Op 2 maart 2021 heeft de Rechtbank Zeeland-West-Brabant uitspraak gedaan in een bestuursrechtelijke zaak tussen het college van burgemeester en wethouders van de gemeente Breda en drie eisers zonder bekende woon- en verblijfplaats. De eisers hebben beroep ingesteld tegen het besluit van 18 juni 2020, waarin hun bezwaar tegen de 'warme overdracht' aan de gemeente Amsterdam niet-ontvankelijk werd verklaard. De rechtbank heeft op 28 januari 2021 een zitting gehouden, waar eiseres is verschenen met haar gemachtigde, mr. L. Veenman, en het college vertegenwoordigd was door een onbekende vertegenwoordiger.

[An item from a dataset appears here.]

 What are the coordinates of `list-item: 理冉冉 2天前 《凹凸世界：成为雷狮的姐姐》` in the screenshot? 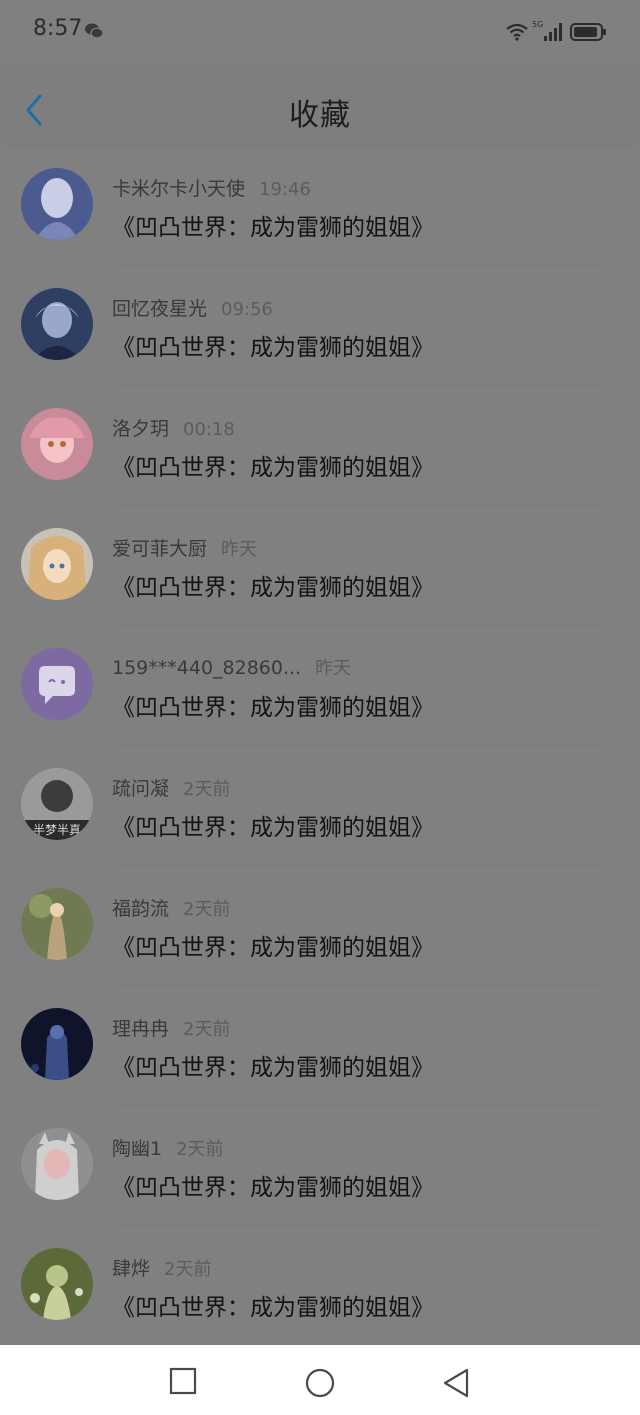 It's located at (320, 1046).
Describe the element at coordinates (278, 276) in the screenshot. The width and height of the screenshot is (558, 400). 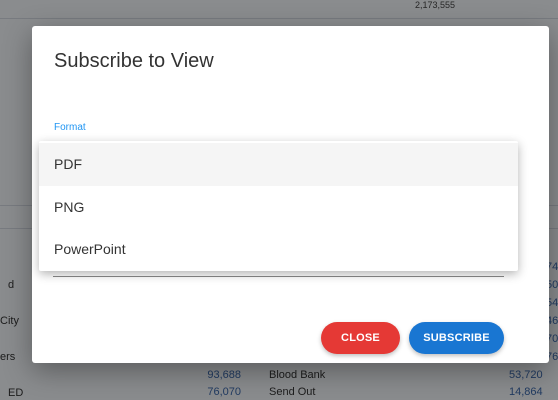
I see `format-select-underline` at that location.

De rechtbank heeft vastgesteld dat de eisers aanvoeren dat het college niet heeft verduidelijkt waarom de warme overdracht naar Amsterdam een grotere kans van slagen heeft. Tevens stellen zij dat er geen sprake is van een warme overdracht, omdat Amsterdam geen onderzoek heeft uitgevoerd en geen concrete opvang heeft geboden. De rechtbank heeft de vraag te beantwoorden of het college het bezwaar van eisers terecht niet-ontvankelijk heeft verklaard wegens het ontbreken van procesbelang.

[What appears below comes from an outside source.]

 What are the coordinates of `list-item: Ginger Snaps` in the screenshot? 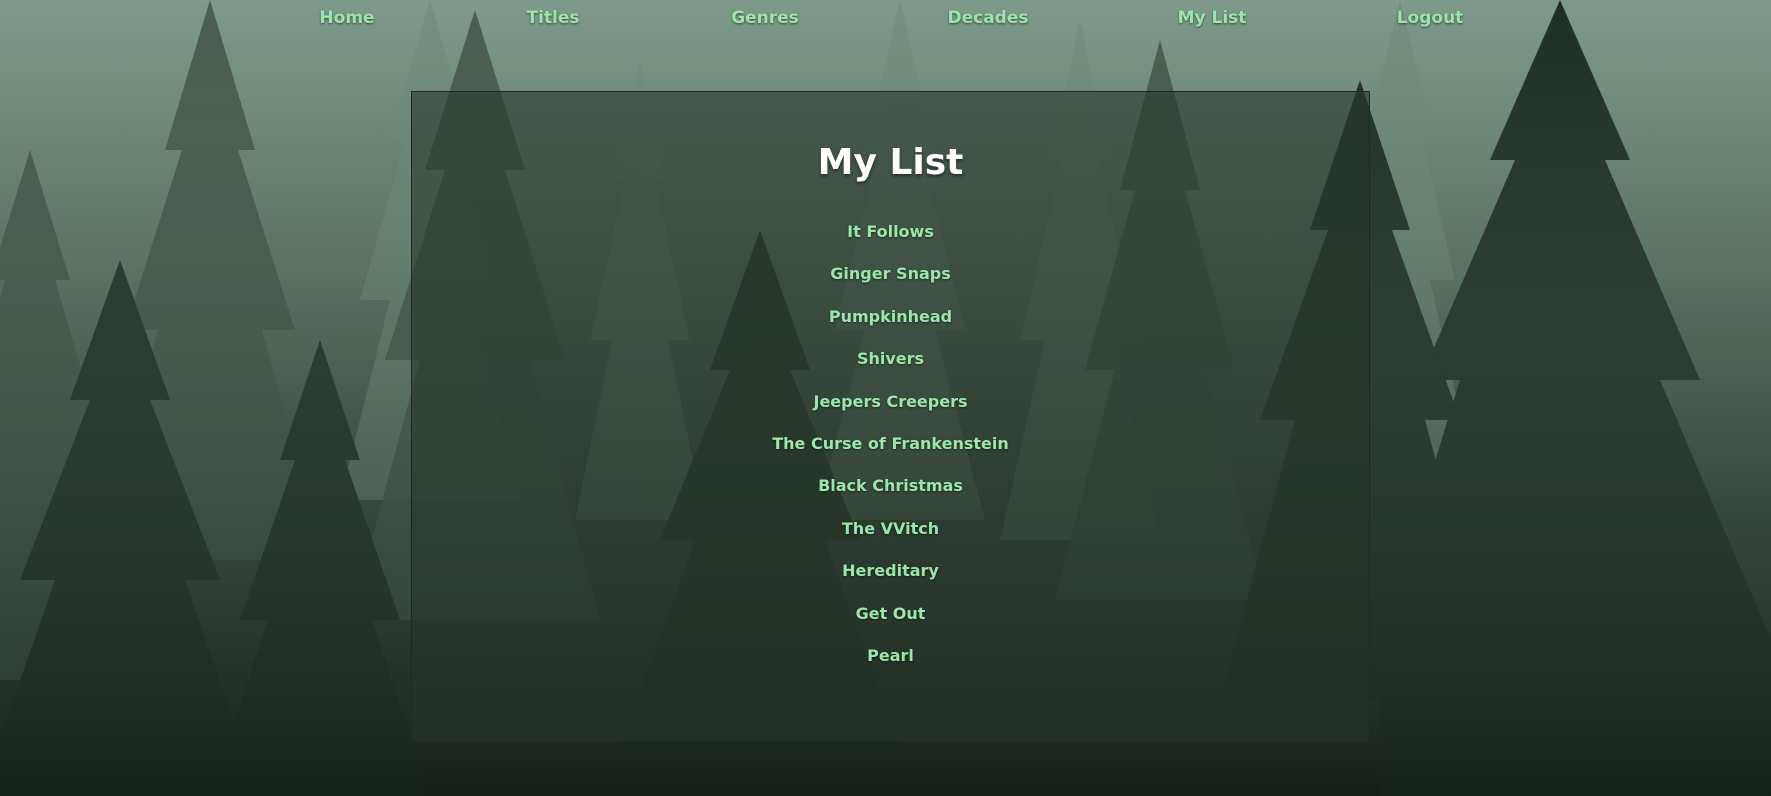 It's located at (890, 285).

De rechtbank oordeelt dat eiseres voldoende procesbelang heeft aangetoond, omdat zij heeft verklaard nog steeds opvang in Breda te wensen. De rechtbank concludeert dat het college te snel heeft gesteld dat er geen procesbelang meer zou zijn en dat het besluit van het college om de bezwaren niet-ontvankelijk te verklaren onjuist is. De rechtbank vernietigt het bestreden besluit en draagt het college op om een nieuwe beslissing op bezwaar te nemen, waarbij de fasen van het Convenant Landelijke Toegankelijkheid Maatschappelijk Opvang gevolgd moeten worden. Tevens wordt het college veroordeeld in de proceskosten van eisers tot een bedrag van € 1.068,- en dient het griffierecht van € 48,- aan eisers te worden vergoed.